Publié le 20 janvier 2026 à 16:14

À l’ouverture du Forum économique mondial de Davos, Donald Trump affiche une posture offensive en relançant le dossier explosif du Groenland. Menaces tarifaires, crispations diplomatiques et inquiétudes au sein de l’OTAN, cette stratégie met à l’épreuve la cohésion transatlantique et place les alliés européens face à un test politique majeur.

Par @sahbymehalla

Trump à Davos : une offensive diplomatique agressive au cœur d’une crise transatlantique autour du Groenland

Photo : Anna Moneymaker / Getty Images

 

Dans un contexte international déjà tendu, le président américain Donald Trump fait son entrée au Forum économique mondial de Davos cette semaine avec un agenda plus agressif et ambitieux que jamais, placé sous le signe d’une confrontation ouverte avec ses partenaires de l’Union européenne et de l’OTAN autour du dossier du Groenland.

Depuis plusieurs semaines, Trump a relancé un projet controversé visant à acquérir le Groenland, une région autonome du Royaume du Danemark, déclenchant une crise diplomatique qui menace d’ébranler la cohésion transatlantique. Durant ce long bras de fer, les critiques européennes ont fusé, tandis que le président américain a intensifié sa rhétorique, mêlant pressions économiques et assertions sur la sécurité stratégique.

Au cœur de ce bras de fer, Donald Trump a clairement affiché sa volonté de ne « pas reculer » sur le dossier du Groenland, y compris en recourant à une escalade commerciale assumée. Dans un document officiel publié par la Maison Blanche, l’administration américaine confirme un mécanisme de tarifs dits “réciproques”, prévoyant des hausses progressives de droits de douane comprises entre 10 % et 25 %, appliquées en fonction des pays jugés responsables de déséquilibres commerciaux persistants avec les États-Unis . Cette ligne dure a été renforcée par une déclaration récente directe de Trump sur sa plateforme Truth Social, où il affirme être prêt à aller beaucoup plus loin, déclarant explicitement que la France pourrait faire face à des droits de douane portés jusqu’à 200 % si elle s’oppose aux objectifs américains, une menace qu’il a ensuite confirmée lors d’échanges récents avec des médias américains.

Cette posture a suscité une réaction indignée au sein de l’Union européenne. Ursula von der Leyen, présidente de la Commission européenne, a dénoncé les menaces tarifaires comme une manœuvre de « chantage économique » et une violation des engagements transatlantiques, tout en annonçant des mesures pour renforcer la sécurité arctique et l’indépendance stratégique de l’Europe.

Les dirigeants européens réunis à Davos ont utilisé les premières journées du forum pour appeler à la désescalade et réaffirmer leur soutien à la souveraineté du Groenland et du Danemark.

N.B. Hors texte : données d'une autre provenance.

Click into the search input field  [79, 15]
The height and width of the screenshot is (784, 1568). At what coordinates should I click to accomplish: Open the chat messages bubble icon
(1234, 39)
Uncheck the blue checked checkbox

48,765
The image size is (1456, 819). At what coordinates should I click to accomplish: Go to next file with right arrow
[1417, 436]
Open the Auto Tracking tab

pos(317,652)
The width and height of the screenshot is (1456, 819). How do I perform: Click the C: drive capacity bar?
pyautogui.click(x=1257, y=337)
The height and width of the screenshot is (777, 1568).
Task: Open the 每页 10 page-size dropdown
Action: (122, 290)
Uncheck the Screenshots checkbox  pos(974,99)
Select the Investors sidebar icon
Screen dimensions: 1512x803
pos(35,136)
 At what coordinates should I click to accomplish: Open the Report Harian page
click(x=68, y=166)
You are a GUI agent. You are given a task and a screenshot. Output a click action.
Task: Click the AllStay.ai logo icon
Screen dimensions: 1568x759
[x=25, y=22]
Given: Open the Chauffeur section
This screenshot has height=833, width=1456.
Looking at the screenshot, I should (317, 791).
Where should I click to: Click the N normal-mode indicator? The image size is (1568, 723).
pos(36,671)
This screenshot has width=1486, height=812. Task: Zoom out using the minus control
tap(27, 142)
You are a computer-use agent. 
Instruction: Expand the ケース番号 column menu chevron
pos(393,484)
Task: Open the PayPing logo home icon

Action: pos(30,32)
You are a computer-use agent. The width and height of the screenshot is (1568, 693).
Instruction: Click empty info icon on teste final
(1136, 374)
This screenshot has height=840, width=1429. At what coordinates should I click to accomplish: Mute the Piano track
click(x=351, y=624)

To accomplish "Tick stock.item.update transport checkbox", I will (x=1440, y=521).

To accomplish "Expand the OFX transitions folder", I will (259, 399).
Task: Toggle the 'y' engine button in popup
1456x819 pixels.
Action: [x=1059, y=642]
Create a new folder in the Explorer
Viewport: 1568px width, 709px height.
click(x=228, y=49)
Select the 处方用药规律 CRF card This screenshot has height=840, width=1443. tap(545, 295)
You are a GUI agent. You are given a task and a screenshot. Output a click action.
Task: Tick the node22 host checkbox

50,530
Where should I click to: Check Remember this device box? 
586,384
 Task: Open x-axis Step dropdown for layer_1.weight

Ils ont également souligné la nécessité de préserver la cohésion de l’OTAN, mise à rude épreuve par cette crise.

Alors que Trump et son entourage se préparent à rencontrer des dirigeants internationaux à Davos, le spectre d’une fracture durable au sein de l’alliance occidentale plane. Plusieurs pays européens ont exprimé de fortes réserves, voire une condamnation ouverte, face aux tactiques de pression américaines, notamment la menace de sanctions économiques liées au Groenland.

En parallèle, des initiatives européennes visant à renforcer la présence militaire et stratégique dans l’Arctique ont été évoquées lors de discussions à Davos. certaines capitales européennes envisagent désormais de développer leurs propres capacités de surveillance et de défense dans la région, en réponse à ce qui est perçu comme une remise en cause des normes internationales de coopération.

Pour Trump, cette offensive au Forum économique mondial représente une opportunité de redéfinir le rôle des États-Unis sur la scène mondiale, en misant sur des stratégies jugées par ses adversaires comme très agressives — jusqu’à menacer d’affaiblir l’unité qui a fait la force de l’alliance transatlantique depuis la fin de la Seconde Guerre mondiale.

Les premières réactions des marchés financiers ne se sont pas fait attendre. Les actions européennes ont enregistré une volatilité accrue, alimentée par la crainte d’un conflit commercial prolongé entre Washington et Bruxelles. Du côté politique, des manifestations ont eu lieu dans plusieurs capitales européennes, où la population a exprimé son rejet de toute pression sur la souveraineté territoriale du Groenland.

À l’aube des principaux discours et rendez-vous stratégiques à Davos, l’agenda de Trump s’annonce sous haute tension, avec une équation délicate à résoudre, concilier des ambitions géopolitiques déclarées avec la nécessité de maintenir la stabilité d’un partenariat transatlantique critiqué mais toujours structurant.